Set task
Please reproduce the rows word for word, starting from the first one and ending with the line that contains "tap(367, 29)", including that line.

Data records
'''

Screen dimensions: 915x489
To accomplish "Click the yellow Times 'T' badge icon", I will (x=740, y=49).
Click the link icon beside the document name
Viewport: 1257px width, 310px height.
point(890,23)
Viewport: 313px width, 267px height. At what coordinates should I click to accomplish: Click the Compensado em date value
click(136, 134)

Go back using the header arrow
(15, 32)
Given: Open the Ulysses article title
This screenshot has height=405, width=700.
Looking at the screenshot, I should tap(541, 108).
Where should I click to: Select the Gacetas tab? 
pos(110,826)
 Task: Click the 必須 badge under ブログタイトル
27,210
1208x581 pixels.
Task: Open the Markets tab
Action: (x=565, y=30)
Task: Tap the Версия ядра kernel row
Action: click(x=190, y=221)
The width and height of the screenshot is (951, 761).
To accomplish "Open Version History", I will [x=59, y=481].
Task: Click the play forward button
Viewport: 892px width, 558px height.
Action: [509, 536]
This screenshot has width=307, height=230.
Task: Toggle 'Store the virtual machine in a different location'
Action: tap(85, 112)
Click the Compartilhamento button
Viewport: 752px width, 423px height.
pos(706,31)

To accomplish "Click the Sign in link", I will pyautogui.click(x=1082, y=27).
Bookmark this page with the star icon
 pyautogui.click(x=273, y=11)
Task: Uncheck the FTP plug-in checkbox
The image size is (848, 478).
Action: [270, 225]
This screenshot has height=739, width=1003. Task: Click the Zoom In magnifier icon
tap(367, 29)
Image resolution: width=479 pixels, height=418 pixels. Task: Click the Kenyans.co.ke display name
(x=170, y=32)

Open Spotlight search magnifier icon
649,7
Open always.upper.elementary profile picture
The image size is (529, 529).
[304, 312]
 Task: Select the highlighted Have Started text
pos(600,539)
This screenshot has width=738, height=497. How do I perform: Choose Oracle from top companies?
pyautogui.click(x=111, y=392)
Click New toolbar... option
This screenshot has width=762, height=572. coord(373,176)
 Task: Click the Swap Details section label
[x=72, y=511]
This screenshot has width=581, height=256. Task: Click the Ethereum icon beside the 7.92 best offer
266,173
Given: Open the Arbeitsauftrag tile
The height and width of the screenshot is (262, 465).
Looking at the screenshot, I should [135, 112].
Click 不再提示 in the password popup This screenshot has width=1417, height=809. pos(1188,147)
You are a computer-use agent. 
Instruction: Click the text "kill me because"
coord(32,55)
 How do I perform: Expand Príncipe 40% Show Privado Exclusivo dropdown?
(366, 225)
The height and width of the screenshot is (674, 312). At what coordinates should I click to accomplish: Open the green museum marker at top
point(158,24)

'''

Answer to this problem
Screen dimensions: 915x489
To accomplish "Click the yellow Times 'T' badge icon", I will (x=740, y=49).
Click the link icon beside the document name
Viewport: 1257px width, 310px height.
point(890,23)
Viewport: 313px width, 267px height. At what coordinates should I click to accomplish: Click the Compensado em date value
click(136, 134)

Go back using the header arrow
(15, 32)
Given: Open the Ulysses article title
This screenshot has height=405, width=700.
Looking at the screenshot, I should tap(541, 108).
Where should I click to: Select the Gacetas tab? 
pos(110,826)
 Task: Click the 必須 badge under ブログタイトル
27,210
1208x581 pixels.
Task: Open the Markets tab
Action: (x=565, y=30)
Task: Tap the Версия ядра kernel row
Action: click(x=190, y=221)
The width and height of the screenshot is (951, 761).
To accomplish "Open Version History", I will [x=59, y=481].
Task: Click the play forward button
Viewport: 892px width, 558px height.
Action: [509, 536]
This screenshot has width=307, height=230.
Task: Toggle 'Store the virtual machine in a different location'
Action: tap(85, 112)
Click the Compartilhamento button
Viewport: 752px width, 423px height.
pos(706,31)

To accomplish "Click the Sign in link", I will pyautogui.click(x=1082, y=27).
Bookmark this page with the star icon
 pyautogui.click(x=273, y=11)
Task: Uncheck the FTP plug-in checkbox
The image size is (848, 478).
Action: [270, 225]
This screenshot has height=739, width=1003. Task: Click the Zoom In magnifier icon
tap(367, 29)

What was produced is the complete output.